_Verilen metin_

Wednesday, March 16, 2011

Southern Point

Pazartesi günü güneyin incisi North Carolina'daydım. North olduğuna bakmayın, has be has güneyli, y'all diye konuşan hillbilly'lerin mekanı. Ve güney eyaleti tabii. İnci minci de değil tabii ki, amerikanın köyü, hiçbir bok yok. Gezmeye de gitmedim zaten, okul götürdü. Şu aralar gidip gidebileceğim tek seyahat olduğu için yazıya başlarken kullandığım 'geçenlerde miami'deydim' havasını affediverin. Bölümde benim dışımda herkesin Cancun'a falan gidiyor olmasının acısını atlatmaya çalışıyorum. Niye NC peki? Şimdi biz tekstil bölümüyüz ya, tekstil söz konusu olduğunda en önemli doğal kaynaklarından biri pamuk ya, Cotton Incorporated'in genel merkezi de North Carolina'da ya. O yüzden. Alabildiğine de lüzumsuz bir geziydi, sabah gün doğarken bindik uçağa, gün batarken New York'umuze geri döndük. 

Niye yazıyorsun bunu bloguna o zaman derseniz de bişey diyemem, haklısınız, şu anda yazmam gereken paper'ı ertelemesi dışında hiçbir işlevi de yok bu yazının. Ha, ama diyebilirim ki, haftalardır yaptığım tek değişik aktivite, sırf o yüzden bile bir yazıyı hak ediyor bence.

_Görev 1_
Kayıtların ilk satırından başlayıp "The image size is (1080, 2400)." ifadesinin geçtiği satıra kadar, bu satır da dahil, bütün satırları olduğu gibi yeniden yazın.

_Veriler_
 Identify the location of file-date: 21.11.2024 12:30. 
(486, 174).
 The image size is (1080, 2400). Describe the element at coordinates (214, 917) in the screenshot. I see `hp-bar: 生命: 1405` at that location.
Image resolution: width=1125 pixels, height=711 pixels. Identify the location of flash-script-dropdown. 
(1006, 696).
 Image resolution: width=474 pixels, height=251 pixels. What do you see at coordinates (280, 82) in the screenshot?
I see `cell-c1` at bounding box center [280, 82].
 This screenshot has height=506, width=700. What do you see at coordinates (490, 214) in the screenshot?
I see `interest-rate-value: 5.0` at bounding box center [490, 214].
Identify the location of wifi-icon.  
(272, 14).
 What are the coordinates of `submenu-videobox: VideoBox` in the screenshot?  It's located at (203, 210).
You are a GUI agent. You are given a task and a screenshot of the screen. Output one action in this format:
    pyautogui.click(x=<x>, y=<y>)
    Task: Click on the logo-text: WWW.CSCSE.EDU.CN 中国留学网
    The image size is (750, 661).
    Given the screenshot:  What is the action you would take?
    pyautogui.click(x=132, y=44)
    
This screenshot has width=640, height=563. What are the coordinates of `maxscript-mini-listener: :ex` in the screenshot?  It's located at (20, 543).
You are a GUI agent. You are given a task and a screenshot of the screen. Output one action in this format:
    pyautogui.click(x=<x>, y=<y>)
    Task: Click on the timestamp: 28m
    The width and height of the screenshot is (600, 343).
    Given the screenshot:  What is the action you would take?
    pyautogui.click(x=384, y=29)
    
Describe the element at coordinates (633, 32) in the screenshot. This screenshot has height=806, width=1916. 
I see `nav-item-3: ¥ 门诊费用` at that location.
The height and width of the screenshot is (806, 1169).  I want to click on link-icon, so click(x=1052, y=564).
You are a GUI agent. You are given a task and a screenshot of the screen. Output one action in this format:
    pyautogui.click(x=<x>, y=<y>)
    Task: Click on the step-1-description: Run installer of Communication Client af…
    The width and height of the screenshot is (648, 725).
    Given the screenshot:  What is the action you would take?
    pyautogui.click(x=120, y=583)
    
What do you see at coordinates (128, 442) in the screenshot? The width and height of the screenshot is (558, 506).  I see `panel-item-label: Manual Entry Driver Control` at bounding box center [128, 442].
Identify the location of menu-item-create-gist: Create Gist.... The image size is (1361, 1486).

_Görev 2_
North Carolina gezisini anlatan blog yazısını kaldığı yerden sürdürün.

_Yanıt 1_
 Identify the location of file-date: 21.11.2024 12:30. 
(486, 174).
 The image size is (1080, 2400). Describe the element at coordinates (214, 917) in the screenshot. I see `hp-bar: 生命: 1405` at that location.

_Yanıt 2_
Cotton Inc lablarını gezerken şeyi fark ettim ama, şaka maka 4 sene boşuna gitmemiş. Tekstiller konusunda ciddi bir birikimim varmış. Geçen sene open end yarnla ring spun arasındaki farkları sorsan, onlar ne ki derdim. Şimdi onlarla ilgili yapılan esprilere falan gülüyorum, o derece. Bir de bir an cool hissettim lan. Air jet spinning makinalarının olduğu labda dolaşırken özellikle, o minik robotumsu cihazlardan oluşmuş makinaları gördükçe insanı makina mühendisi olmak istemeye yönelten o gücü anlayabiliyor insan canlı canlı görünce. Elyaf teşhis labındaysa tanıtım yapan teyzeden kopup kafamda televizyon dizisi ürettim derhal. Teyze kumaşta gördükleri minicik bir defonun nedenini saptarken kullandıkları teknolojinin ve onun ne kadar cool olduğunu falan anlatıyordu da aklıma son zamanlarda sardırdığı Bones geldi. Meğersem ben inanılmaz yetenekli bir tekstil uzmanıymışım, şak diye bir kumaş parçasının orijinini söyleyebiliyormuşum. FBI da beni cinayet vakalarında yardımcı olmam için tutmuş. Her hafta kumaş teşhisi yaparak insanların hayatını kurtarıyormuşum meğersem. Takribi 4-5 dakika sonra dünyaya indim gerçi böyle bir şeyin saçmalığını kavrayarak. Mütevazılık değil bu saçmalığın kavranması, yanlış anlaşılmasın, istesem o biçim bir tekstil uzmanı olurum da öyle bir iş yok muhtemelen, pek bir işe yaramaz FBI'ın. Kaldı ki Bones'a göre tekstillerin tehşisini herkes yapıyor. Allahım ne kadar boş bir mesleğim var... Evet, iki dakikada dünyayı kurtarmaktan kendine acımaya çevirebilirim bir paragrafı. Benim süpergücüm de bu olsun mesela.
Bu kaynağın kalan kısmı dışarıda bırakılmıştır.